While exports from Europe’s biggest economy climbed 2.2 per cent in November, monthly imports surged by 4.7 per cent, the Federal Statistical Office (Destatis) said on Friday.

This resulted in the November trade surplus narrowing to 16.4 billion euros (20.07 billion dollars) from 18.28 billion in October.

Analysts had expected a 0.8-per-cent rise in exports and a 0.4-per-cent increase in imports during November.

Industrial production in November was up 0.9 per cent, Destatis said, a tad higher than the 0.8 per cent forecast by economists.

The data also raises hopes that Germany might escape a fourth-quarter contraction after the pandemic last year plunged the nation into an economic downturn of historical proportions.

“German industry continues to make great progress in recovering from the corona-related slump (earlier last year),” said Commerzbank senior economist Marco Wagner.

“This gives hope that the decline in real gross domestic product will be limited, despite the constraints in the service sector,” he said.

Destatis data to be released next Thursday is forecast to show the German economy shrunk by 5.1 per cent last year.

Germany launched a new round of tough economic measures in November aimed shuttering large parts of public life – such as restaurants, gyms and recreational activities – in a bid to halt spiralling coronavirus cases across the nation.

The lockdown was extended this week by Chancellor Angela Merkel and the nation’s 16 state premiers to the end of this month and includes even more drastic measures aimed at halting the spread of the virus.

But the manufacturing sector has so far been largely excluded from the anti-virus restrictions with the steps principally aimed at the service sector and households.

Production of consumer goods fell by 1.7 per cent in November, Destatis said on Friday.

However, German industrial orders also jumped by a surprise 2.3 per cent in November, according to Destatis data released on Thursday. Analysts had forecast a 1.2-per-cent drop.
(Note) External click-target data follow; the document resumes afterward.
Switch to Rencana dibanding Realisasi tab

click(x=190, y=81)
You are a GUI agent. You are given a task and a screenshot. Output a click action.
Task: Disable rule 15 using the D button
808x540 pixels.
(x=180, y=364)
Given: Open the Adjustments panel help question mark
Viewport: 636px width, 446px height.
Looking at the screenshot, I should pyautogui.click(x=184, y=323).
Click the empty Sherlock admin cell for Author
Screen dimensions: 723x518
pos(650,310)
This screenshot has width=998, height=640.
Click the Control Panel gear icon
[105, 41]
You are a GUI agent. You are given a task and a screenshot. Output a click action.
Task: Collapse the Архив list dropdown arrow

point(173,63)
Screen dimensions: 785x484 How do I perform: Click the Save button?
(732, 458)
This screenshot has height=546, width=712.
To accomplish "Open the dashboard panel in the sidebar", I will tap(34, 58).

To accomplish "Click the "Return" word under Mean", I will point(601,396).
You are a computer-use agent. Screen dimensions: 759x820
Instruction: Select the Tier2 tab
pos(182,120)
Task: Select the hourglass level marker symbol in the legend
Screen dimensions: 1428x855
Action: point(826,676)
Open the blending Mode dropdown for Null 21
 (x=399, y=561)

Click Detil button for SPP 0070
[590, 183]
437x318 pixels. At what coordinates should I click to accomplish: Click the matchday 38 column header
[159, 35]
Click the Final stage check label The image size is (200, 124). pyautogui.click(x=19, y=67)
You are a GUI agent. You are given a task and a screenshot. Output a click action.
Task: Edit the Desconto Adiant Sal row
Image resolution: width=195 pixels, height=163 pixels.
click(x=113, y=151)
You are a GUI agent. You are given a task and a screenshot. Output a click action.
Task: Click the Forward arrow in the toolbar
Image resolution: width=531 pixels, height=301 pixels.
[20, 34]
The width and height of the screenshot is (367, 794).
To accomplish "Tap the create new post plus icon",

Underlining the industrial sector’s resilience, November factory orders came in 6.3-per-cent higher than in the same month a year earlier.

Still, Friday’s data showed manufacturing in the nation as not completely escaping the economic fallout from the global pandemic.

Industrial production slumped by 2.6 per cent in November compared with the same month in 2019.
November exports were down 4.7 per cent and imports fell by 0.6 per cent compared with February, which was the last month before coronavirus took hold around the world and large swaths of the global economy went into their first major lockdown.